(Task requirements):
Exact reproduction required: the lines below from the line with "Toggle the camera" to the line with "This screenshot has width=2559, height=1400.", both ends included, and no others.

(Data provided):
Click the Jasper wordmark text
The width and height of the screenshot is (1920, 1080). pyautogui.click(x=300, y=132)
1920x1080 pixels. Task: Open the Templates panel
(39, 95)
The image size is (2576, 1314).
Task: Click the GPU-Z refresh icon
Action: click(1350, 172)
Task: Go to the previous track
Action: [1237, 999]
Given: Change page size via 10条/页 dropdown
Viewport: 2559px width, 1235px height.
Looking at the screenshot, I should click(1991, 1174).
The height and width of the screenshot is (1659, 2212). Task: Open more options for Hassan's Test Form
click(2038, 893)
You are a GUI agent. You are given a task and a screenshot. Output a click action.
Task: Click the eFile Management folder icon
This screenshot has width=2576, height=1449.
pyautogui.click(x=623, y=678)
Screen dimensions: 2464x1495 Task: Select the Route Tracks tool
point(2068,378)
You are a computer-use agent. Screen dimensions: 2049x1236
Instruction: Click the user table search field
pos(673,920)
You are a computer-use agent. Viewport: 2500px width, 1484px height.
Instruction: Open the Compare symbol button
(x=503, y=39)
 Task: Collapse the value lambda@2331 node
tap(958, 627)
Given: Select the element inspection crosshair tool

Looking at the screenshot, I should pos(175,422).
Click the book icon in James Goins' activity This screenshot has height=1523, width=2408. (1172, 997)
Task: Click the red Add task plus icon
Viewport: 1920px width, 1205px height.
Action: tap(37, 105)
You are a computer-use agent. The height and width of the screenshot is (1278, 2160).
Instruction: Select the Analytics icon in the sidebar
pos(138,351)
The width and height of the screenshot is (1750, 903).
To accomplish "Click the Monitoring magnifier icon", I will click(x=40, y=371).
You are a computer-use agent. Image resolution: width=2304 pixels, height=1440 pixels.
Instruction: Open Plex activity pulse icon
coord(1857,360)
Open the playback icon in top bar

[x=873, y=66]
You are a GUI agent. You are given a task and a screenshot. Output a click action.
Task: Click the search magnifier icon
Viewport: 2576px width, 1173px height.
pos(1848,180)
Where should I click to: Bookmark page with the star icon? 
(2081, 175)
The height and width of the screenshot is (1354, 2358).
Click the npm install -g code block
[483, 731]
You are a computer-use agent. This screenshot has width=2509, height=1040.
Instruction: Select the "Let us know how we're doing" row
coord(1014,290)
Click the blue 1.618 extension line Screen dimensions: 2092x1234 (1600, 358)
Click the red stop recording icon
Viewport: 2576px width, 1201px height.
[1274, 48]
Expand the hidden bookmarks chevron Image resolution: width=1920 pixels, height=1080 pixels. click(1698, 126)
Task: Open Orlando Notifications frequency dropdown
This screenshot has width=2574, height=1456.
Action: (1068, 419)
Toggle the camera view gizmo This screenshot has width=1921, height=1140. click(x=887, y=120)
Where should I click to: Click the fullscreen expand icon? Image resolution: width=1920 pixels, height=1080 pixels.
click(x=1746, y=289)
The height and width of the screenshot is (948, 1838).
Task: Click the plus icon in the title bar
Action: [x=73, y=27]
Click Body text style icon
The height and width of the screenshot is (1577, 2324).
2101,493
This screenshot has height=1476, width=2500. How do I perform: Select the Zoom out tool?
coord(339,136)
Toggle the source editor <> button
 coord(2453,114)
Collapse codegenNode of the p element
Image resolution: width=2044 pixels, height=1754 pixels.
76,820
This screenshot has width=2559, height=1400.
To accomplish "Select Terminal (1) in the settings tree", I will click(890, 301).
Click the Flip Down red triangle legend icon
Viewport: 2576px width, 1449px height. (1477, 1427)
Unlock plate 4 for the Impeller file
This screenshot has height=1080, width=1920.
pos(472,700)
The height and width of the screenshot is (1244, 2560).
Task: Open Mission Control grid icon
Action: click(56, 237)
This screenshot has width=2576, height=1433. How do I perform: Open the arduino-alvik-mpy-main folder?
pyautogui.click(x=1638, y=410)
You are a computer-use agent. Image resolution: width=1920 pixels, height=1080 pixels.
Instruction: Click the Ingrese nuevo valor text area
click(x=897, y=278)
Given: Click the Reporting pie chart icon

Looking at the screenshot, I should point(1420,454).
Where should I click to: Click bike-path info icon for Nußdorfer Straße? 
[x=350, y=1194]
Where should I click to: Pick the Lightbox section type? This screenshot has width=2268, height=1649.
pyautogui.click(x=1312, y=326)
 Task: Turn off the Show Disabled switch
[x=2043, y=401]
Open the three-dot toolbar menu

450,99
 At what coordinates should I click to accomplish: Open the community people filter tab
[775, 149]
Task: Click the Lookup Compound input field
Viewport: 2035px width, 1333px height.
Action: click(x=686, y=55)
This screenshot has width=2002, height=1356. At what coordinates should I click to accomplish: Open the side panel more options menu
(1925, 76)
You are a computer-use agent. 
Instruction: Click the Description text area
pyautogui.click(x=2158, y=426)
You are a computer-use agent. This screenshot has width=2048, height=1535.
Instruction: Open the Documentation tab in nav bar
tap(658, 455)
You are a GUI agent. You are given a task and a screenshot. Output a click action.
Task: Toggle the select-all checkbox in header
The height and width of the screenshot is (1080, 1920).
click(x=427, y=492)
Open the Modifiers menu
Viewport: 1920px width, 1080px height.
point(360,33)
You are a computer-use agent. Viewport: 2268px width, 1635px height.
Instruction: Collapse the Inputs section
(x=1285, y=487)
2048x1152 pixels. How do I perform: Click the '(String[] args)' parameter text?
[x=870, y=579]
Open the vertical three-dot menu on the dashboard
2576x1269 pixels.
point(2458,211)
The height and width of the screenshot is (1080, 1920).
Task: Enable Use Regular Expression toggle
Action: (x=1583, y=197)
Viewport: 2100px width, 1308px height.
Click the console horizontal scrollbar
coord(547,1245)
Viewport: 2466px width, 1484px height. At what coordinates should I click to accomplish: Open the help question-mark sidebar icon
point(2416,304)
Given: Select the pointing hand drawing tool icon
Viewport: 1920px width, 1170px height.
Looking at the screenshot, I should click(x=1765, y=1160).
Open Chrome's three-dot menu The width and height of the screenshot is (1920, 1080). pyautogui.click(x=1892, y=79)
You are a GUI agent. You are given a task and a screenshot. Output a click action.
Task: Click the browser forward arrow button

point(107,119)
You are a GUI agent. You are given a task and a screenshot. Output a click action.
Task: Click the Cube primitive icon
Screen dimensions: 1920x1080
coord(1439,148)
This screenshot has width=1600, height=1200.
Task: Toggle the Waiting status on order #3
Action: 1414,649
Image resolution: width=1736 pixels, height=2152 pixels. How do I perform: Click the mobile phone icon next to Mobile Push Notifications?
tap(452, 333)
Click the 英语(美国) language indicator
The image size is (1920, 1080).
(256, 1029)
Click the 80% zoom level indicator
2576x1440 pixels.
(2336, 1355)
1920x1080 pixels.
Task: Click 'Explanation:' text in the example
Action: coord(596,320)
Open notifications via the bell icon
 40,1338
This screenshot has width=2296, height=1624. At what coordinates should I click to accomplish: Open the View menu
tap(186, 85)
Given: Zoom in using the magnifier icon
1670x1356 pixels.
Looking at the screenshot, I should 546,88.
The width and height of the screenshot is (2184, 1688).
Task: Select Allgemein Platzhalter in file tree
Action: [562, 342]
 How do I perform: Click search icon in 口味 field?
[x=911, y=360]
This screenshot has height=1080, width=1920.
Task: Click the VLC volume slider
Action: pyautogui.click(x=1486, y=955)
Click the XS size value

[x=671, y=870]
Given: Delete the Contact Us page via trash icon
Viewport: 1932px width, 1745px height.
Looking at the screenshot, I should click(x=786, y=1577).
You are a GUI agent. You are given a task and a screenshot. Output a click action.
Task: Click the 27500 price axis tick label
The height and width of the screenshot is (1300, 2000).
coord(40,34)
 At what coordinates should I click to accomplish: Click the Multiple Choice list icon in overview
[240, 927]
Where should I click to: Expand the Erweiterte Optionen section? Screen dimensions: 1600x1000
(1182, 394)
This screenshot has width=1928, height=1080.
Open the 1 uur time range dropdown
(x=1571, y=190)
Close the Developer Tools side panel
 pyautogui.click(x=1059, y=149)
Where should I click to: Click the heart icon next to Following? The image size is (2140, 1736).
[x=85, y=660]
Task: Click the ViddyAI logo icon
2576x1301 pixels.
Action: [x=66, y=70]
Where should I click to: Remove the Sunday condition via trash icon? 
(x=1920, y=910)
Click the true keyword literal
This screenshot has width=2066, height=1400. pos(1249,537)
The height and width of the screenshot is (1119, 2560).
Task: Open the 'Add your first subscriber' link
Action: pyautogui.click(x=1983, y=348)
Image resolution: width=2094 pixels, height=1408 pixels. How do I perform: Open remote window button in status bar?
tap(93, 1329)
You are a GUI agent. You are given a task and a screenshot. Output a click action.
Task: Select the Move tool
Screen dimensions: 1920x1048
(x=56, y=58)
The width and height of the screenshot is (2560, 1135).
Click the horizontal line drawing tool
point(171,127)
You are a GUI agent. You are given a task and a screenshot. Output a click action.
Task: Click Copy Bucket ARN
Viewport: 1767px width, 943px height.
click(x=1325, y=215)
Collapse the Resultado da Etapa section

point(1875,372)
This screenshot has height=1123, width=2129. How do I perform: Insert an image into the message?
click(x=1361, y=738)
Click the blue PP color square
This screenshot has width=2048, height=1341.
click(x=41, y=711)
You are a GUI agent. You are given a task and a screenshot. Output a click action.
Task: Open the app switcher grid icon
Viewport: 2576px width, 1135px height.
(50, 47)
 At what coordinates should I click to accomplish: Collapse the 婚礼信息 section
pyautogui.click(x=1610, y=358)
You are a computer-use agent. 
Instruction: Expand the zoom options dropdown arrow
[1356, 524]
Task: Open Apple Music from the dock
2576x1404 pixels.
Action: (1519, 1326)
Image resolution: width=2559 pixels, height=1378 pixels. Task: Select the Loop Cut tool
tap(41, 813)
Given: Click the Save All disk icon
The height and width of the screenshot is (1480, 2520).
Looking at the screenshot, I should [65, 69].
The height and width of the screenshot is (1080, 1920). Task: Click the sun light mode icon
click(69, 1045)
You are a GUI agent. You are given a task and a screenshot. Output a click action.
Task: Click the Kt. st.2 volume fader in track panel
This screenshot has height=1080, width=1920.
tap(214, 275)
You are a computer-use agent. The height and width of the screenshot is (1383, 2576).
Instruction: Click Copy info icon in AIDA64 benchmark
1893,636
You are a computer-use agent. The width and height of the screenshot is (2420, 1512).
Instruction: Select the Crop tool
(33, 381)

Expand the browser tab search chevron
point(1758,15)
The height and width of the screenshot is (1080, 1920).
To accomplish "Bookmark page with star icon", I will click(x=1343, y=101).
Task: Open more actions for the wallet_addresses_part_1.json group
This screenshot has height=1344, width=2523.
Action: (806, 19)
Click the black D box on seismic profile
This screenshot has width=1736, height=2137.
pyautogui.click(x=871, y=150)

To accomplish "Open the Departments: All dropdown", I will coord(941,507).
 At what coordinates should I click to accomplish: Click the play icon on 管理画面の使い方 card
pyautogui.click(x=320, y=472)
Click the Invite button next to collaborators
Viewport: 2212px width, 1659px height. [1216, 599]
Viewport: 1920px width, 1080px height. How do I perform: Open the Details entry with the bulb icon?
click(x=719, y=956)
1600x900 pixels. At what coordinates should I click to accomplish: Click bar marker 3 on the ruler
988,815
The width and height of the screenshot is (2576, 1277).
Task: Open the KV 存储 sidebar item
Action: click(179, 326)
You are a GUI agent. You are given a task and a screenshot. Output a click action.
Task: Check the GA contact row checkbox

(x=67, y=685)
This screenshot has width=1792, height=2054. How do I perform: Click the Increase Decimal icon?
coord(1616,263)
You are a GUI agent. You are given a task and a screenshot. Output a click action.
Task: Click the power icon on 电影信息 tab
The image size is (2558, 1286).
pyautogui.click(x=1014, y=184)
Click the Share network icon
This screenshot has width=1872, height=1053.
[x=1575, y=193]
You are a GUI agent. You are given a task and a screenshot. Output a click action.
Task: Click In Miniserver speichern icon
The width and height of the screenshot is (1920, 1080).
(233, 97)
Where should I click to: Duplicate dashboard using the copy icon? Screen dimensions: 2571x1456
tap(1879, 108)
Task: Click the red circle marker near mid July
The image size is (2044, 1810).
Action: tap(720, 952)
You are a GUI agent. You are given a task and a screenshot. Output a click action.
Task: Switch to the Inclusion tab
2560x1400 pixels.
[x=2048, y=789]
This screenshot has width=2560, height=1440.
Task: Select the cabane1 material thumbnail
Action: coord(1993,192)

(Answer space):
Toggle the camera view gizmo This screenshot has width=1921, height=1140. click(x=887, y=120)
Where should I click to: Click the fullscreen expand icon? Image resolution: width=1920 pixels, height=1080 pixels.
click(x=1746, y=289)
The height and width of the screenshot is (948, 1838).
Task: Click the plus icon in the title bar
Action: [x=73, y=27]
Click Body text style icon
The height and width of the screenshot is (1577, 2324).
2101,493
This screenshot has height=1476, width=2500. How do I perform: Select the Zoom out tool?
coord(339,136)
Toggle the source editor <> button
 coord(2453,114)
Collapse codegenNode of the p element
Image resolution: width=2044 pixels, height=1754 pixels.
76,820
This screenshot has width=2559, height=1400.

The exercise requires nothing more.